A matrix is a two-dimensional rectangular array of values organised in rows and columns. In C, a matrix is stored as a flat Array in row-major order: all elements of row 0 come first, then row 1, and so on. The element at row i, column j of an M × N matrix sits at index i * N + j in the flat array. This layout makes row traversal cache-friendly (consecutive elements are adjacent in memory) and column traversal cache-unfriendly (stride N between elements).

// 3×4 matrix of doubles
double A[3][4];
 
// access element at row 1, column 2
A[1][2] = 3.14;
 
// equivalent flat-index access on a pointer
double *flat = &A[0][0];
flat[1 * 4 + 2] = 3.14;

Matrix operations form the core of numerical computing and machine learning. Matrix-vector multiplication ($y = Ax$, $O(mn)$) and matrix-matrix multiplication ($C = AB$, $O(mnk)$) are the workhorses. Naive loop implementations leave significant performance on the table; high-performance implementations (BLAS, LAPACK) exploit SIMD, cache blocking, and multi-threading to approach peak hardware throughput.

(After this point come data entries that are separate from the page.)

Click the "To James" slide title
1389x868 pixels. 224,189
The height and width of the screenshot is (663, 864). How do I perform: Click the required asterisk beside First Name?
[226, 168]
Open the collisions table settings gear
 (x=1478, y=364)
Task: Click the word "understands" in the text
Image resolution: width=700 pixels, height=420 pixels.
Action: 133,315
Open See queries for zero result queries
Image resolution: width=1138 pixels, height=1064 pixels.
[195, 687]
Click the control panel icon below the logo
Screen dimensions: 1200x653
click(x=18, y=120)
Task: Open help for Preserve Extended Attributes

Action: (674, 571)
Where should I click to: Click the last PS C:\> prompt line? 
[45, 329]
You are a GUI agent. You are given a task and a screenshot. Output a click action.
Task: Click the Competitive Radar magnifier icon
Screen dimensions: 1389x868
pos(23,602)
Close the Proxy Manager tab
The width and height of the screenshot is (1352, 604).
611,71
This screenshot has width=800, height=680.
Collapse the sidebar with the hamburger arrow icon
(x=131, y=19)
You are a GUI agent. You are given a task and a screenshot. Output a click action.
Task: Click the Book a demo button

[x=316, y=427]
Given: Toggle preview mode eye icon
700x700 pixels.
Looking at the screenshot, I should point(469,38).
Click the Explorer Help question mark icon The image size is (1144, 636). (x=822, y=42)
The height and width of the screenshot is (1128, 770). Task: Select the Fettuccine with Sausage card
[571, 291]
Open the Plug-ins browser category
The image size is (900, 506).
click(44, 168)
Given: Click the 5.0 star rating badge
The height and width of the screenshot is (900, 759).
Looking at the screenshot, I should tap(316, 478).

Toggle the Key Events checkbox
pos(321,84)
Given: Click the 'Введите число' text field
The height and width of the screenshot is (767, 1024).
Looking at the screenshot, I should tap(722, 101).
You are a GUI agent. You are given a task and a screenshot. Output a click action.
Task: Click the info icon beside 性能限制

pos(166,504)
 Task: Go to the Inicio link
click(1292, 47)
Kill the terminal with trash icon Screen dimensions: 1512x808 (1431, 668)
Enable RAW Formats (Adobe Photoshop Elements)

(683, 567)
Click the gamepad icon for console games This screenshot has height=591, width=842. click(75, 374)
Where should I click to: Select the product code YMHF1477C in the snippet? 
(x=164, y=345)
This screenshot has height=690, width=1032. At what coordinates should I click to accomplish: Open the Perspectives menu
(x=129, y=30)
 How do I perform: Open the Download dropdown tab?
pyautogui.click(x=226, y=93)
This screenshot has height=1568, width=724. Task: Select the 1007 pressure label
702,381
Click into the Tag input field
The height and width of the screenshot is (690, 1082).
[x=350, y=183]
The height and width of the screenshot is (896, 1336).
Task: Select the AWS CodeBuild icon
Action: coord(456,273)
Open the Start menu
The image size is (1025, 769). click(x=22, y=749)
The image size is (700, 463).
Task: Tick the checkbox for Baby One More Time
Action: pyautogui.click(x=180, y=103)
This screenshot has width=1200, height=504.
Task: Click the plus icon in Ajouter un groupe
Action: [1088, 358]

Sparse matrices store only non-zero entries for matrices where most elements are zero. Common formats are CSR (Compressed Sparse Row) and CSC (Compressed Sparse Column), which store a flat array of non-zero values alongside arrays of column indices and row-start offsets. Sparse formats reduce both memory and compute by skipping zero entries, at the cost of indirect addressing.